▸ Exercise objective
Please reproduce only the lines of the listing below from the line with "2026年1月 (567, 1265)" through the end of the listing, both ends included, keeping each line's text unchanged. Scale every coordinate in the answers by 0.8 and round to whole numbers, with halves rounded up.

▸ Dataset entries

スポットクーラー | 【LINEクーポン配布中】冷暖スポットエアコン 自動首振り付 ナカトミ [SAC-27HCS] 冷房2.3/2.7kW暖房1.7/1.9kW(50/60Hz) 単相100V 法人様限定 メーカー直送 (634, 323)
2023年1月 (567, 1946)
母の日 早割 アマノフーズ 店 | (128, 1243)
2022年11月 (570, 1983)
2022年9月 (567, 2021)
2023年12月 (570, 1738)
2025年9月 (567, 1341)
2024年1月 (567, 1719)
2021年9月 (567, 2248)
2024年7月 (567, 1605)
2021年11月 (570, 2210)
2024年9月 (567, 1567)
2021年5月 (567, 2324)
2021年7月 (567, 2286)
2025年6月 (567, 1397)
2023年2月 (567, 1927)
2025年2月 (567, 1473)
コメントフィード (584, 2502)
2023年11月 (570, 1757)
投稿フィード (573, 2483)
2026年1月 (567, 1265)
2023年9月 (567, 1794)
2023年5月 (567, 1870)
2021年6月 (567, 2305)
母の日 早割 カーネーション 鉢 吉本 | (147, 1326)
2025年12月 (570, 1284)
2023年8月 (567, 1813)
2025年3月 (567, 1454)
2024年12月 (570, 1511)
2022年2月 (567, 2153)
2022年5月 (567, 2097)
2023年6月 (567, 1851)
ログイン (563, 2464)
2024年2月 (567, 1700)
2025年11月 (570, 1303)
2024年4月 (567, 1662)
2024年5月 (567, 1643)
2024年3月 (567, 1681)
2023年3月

▸ Reply to the task
2026年1月 (454, 1012)
2023年9月 (454, 1435)
2023年5月 (454, 1496)
2021年6月 (454, 1844)
母の日 早割 カーネーション 鉢 吉本 | (118, 1061)
2025年12月 (456, 1027)
2023年8月 (454, 1450)
2025年3月 (454, 1163)
2024年12月 (456, 1209)
2022年2月 (454, 1722)
2022年5月 (454, 1678)
2023年6月 (454, 1481)
ログイン (450, 1971)
2024年2月 (454, 1360)
2025年11月 (456, 1042)
2024年4月 (454, 1330)
2024年5月 (454, 1314)
2024年3月 (454, 1345)
2023年3月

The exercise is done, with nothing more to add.